▶ _Task to complete_
Add 89 to every coordinate in the answers of the entries, from the beginning up to and including the line with "will click(540, 12).". Write those lines out again in full, requests included.

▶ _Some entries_
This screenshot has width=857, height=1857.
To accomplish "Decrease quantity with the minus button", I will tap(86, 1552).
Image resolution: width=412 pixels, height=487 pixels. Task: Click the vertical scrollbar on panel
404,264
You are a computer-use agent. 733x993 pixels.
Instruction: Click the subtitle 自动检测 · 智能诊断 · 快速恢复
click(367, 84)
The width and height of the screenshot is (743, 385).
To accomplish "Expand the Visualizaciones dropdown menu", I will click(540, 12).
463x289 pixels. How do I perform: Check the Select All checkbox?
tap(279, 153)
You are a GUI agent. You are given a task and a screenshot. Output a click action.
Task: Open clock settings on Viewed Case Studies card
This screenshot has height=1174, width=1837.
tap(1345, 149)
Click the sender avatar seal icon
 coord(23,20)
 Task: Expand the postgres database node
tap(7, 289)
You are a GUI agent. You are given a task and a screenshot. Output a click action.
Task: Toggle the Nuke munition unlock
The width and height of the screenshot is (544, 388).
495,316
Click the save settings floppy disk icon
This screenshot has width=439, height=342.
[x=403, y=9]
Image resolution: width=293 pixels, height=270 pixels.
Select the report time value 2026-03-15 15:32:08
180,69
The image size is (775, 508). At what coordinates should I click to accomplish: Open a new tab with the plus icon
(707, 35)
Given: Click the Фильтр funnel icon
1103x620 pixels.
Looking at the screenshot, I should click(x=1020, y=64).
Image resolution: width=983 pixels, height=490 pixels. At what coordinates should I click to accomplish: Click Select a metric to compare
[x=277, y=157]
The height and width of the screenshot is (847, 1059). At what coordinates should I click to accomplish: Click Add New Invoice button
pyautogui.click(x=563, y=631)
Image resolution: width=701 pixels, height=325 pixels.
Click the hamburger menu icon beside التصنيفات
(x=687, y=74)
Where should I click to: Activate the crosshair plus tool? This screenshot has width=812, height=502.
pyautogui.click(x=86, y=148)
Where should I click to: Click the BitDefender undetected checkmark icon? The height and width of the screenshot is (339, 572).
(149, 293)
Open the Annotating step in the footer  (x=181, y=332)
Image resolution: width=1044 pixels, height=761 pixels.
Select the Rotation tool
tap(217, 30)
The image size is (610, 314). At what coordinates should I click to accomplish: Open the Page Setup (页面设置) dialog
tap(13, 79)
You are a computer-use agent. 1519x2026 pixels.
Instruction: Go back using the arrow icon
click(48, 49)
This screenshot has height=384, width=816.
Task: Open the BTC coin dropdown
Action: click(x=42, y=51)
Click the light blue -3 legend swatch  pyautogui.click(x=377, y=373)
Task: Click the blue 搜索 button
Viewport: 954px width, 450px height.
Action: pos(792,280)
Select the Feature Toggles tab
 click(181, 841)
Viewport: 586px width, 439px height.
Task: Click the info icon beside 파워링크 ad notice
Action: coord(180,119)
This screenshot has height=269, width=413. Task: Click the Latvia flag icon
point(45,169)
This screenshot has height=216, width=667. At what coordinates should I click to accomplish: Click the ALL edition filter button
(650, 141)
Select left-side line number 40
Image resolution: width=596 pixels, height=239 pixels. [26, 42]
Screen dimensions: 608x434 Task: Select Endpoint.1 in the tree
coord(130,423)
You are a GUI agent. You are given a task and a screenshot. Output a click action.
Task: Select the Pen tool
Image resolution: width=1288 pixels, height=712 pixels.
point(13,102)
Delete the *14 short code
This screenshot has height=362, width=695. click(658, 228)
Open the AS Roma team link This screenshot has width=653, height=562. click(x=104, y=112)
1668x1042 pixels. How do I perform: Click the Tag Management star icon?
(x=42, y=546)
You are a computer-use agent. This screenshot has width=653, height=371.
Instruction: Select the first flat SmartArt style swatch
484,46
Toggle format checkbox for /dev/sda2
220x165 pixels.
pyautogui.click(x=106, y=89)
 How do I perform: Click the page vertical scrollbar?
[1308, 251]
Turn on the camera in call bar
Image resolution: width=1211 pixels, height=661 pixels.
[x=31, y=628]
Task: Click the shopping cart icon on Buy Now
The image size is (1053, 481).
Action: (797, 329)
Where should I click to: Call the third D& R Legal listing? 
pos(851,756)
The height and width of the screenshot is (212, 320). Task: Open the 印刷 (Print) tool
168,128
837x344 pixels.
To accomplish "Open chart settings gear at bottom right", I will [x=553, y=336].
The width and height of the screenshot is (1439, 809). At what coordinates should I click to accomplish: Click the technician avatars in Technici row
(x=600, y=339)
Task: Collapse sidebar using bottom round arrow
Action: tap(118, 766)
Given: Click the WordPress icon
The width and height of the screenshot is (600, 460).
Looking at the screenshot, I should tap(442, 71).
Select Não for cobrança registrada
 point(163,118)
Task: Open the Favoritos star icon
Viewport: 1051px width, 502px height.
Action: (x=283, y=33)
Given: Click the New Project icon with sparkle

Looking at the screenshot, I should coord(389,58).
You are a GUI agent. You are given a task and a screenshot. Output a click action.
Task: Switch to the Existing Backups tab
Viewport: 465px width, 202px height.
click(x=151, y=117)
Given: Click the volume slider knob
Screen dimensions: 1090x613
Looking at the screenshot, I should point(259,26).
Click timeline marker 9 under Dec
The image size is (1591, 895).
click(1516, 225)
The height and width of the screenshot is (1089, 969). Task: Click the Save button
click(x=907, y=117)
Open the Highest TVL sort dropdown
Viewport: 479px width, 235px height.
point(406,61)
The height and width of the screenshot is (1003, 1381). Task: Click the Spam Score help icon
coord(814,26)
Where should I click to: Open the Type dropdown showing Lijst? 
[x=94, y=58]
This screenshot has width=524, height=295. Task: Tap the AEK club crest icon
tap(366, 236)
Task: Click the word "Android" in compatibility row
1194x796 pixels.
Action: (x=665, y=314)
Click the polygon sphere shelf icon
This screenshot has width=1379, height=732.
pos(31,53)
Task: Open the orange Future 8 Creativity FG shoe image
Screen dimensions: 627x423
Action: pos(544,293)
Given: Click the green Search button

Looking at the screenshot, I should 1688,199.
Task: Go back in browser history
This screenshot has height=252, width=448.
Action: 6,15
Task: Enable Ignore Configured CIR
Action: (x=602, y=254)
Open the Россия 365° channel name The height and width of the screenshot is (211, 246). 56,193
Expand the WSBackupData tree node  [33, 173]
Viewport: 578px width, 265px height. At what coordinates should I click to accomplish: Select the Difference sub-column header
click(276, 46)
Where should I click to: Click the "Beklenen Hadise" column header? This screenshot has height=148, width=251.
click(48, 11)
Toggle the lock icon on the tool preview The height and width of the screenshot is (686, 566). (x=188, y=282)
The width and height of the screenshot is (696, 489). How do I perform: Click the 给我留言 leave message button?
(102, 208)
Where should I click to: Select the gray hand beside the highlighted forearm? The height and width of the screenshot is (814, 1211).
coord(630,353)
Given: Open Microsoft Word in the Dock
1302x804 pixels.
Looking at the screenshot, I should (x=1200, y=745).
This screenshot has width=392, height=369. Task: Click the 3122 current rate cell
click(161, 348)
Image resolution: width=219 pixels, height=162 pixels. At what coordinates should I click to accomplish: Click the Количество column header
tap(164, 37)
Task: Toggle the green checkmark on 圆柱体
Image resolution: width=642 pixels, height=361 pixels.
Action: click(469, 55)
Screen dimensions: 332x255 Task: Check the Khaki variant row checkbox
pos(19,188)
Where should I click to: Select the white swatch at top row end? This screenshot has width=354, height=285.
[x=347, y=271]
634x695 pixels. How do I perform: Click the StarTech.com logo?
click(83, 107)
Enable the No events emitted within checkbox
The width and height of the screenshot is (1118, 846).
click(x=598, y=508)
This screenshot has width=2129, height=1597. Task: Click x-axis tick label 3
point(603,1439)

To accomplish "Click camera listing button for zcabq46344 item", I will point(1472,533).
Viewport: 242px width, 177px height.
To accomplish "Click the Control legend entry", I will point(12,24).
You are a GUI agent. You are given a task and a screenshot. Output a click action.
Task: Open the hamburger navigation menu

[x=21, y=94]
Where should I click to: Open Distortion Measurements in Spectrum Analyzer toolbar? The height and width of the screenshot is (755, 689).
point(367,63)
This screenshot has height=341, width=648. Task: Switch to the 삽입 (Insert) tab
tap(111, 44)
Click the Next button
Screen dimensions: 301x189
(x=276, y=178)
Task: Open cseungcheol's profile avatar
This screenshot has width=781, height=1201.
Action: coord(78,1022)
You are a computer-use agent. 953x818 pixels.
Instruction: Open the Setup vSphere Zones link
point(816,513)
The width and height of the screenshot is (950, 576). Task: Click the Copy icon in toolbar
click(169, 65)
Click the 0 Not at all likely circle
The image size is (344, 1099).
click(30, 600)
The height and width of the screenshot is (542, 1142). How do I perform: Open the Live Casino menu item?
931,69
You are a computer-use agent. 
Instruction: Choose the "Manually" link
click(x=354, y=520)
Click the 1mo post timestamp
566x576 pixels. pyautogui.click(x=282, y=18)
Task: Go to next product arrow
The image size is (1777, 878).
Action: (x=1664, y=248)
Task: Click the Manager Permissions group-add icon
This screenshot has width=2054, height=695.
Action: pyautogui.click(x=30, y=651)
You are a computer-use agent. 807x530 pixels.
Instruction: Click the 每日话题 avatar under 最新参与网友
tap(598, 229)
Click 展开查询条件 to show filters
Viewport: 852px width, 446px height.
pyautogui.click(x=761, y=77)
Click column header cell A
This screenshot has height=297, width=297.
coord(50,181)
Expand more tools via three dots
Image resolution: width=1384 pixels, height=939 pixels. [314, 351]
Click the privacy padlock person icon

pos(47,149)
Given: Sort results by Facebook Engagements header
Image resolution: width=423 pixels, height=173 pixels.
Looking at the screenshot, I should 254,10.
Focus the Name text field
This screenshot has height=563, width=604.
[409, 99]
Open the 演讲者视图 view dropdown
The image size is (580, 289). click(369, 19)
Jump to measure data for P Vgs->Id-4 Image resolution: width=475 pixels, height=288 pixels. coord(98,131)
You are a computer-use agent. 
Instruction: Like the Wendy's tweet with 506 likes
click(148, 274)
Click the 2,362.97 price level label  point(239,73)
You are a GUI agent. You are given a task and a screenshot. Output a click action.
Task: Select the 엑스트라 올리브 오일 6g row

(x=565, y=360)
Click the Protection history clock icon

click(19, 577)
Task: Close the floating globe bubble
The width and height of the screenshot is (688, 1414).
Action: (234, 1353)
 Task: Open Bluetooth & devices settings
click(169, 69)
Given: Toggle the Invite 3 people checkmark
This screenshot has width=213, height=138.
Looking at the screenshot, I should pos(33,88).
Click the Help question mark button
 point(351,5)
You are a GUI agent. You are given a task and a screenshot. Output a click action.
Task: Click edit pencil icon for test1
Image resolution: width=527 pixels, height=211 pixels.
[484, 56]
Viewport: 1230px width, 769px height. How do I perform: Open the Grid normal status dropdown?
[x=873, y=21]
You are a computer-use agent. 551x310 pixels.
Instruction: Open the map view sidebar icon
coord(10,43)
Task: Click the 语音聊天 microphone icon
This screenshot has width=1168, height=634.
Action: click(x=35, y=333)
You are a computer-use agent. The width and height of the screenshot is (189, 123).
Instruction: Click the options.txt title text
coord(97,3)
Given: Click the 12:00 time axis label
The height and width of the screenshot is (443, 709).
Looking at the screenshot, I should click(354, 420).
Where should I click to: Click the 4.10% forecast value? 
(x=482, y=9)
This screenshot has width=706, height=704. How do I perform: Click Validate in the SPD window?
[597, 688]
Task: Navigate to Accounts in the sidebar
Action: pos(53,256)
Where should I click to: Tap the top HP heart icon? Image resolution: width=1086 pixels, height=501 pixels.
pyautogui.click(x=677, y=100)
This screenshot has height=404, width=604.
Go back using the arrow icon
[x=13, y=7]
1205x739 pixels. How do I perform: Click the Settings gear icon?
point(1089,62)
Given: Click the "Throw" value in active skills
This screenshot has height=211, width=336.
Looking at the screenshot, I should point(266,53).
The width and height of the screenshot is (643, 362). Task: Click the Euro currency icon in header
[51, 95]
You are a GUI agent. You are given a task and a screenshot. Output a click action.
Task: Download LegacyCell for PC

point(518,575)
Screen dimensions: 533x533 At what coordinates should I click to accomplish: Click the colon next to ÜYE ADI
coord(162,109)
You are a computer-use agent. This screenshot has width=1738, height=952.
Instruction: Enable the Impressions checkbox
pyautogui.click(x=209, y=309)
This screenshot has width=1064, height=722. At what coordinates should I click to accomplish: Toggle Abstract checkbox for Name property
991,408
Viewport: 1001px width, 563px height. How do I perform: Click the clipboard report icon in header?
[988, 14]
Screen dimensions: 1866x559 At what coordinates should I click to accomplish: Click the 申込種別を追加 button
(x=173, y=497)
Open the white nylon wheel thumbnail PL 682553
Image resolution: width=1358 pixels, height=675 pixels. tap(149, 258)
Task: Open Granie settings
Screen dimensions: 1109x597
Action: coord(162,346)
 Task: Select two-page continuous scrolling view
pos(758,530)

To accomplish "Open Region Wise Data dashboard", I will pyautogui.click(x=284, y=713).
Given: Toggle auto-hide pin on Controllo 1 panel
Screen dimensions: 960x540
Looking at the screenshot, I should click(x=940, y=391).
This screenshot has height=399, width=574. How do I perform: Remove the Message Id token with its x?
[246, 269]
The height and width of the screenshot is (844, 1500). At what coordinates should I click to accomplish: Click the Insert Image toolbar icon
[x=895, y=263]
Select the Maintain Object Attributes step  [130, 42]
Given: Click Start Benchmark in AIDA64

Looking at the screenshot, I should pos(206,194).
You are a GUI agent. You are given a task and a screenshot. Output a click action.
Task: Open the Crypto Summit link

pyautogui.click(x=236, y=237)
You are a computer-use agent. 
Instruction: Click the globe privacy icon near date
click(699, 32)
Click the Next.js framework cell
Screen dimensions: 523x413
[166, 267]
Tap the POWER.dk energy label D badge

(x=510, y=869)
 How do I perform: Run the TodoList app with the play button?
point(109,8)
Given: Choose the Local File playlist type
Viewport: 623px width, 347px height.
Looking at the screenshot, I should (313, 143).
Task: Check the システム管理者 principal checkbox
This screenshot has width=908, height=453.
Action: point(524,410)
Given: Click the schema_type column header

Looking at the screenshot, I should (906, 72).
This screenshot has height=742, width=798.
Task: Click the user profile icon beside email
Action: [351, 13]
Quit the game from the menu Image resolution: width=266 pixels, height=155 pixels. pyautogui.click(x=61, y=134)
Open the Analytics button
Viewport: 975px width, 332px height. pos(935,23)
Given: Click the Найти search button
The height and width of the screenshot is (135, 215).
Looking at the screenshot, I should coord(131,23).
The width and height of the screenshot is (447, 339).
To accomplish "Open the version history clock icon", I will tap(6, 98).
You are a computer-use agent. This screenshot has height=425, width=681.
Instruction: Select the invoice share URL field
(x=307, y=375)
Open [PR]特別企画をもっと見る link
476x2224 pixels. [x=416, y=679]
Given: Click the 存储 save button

▶ _Solution for this problem_
This screenshot has width=857, height=1857.
To accomplish "Decrease quantity with the minus button", I will tap(175, 1641).
Image resolution: width=412 pixels, height=487 pixels. Task: Click the vertical scrollbar on panel
493,353
You are a computer-use agent. 733x993 pixels.
Instruction: Click the subtitle 自动检测 · 智能诊断 · 快速恢复
click(456, 173)
The width and height of the screenshot is (743, 385).
To accomplish "Expand the Visualizaciones dropdown menu", I will click(629, 101).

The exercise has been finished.